- Born: February 5, 1890 Missouri
- Died: April 1982 Muskogee, Oklahoma
- Occupations: educator, activist
- Years active: 1909–1956
- Known for: establishing the Oklahoma Education Association legal defense fund

= Kate Frank =

American teacher and activist (1890–1982)

Kate Frank (February 5, 1890 – April 1982) was a Missouri-born, Oklahoma teacher who taught for nearly 50 years. She was instrumental in the founding of the Oklahoma Education Association, served as its first president, and later, donated the initial monies for the trust that became a legal defense fund for educators. She served as vice president of the National Education Association in the 1940s and was the first national Retired Teacher of the Year recipient. Honored by many awards, she was inducted into the Oklahoma Women's Hall of Fame in 1983.

==Biography==
Frank was born on February 5, 1890, on a farm in Missouri. By the age of 18, she was teaching eight grades in a one-room school house for a Missouri mining town, but moved to Oklahoma around the end of World War I. Frank was hired as one of the inaugural teachers for West Junior High School, which opened in 1920 in Muskogee, and taught there through 1923. She received a bachelor's degree from Southwest Teachers College in Springfield, Missouri, in 1924, and later earned a master's degree from the University of Missouri. After several years at West, Frank moved to Muskogee's Central High School, where she taught business education.

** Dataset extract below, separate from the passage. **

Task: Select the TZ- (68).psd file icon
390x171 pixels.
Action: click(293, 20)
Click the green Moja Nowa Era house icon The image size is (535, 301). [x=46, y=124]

In the 1930s, Frank served as president of the Muskogee Classroom Teachers Department, later the Muskogee Classroom Teacher's Association. In 1934, she became one of the founders of the state classroom teacher's association and by 1936, she was serving as the president of the Oklahoma Education Association (OEA), as the first person and woman elected to head the organization. As president, Frank began a series of studies to evaluate classroom organization, teacher pay, school revenues, and tenure, though the proposals for change were not approved by the state legislature. Frank was elected to serve as vice president of the National Education Association (NEA) in 1942, and though re-elected to the post in 1943, she was fired by the Muskogee School Board. Although Frank was never given a specific reason for the termination, it was widely reported that it was for failure to back a specific candidate in a school board election and for her previous agitation for teacher pay guarantees. She took the case to court and was backed by the NEA, which raised funds to pay her salary while suspended. She was reinstated in 1945 and returned the unused money collected in her behalf to the NEA. The monies were used to establish a fund now called the Kate Frank/DuShane Legal Services Program, as a defense fund for teachers needing help in legal matters concerning their employment. Even after her reinstatement, Frank continued to fight for improved benefits for teachers, including health insurance and paid sick leave.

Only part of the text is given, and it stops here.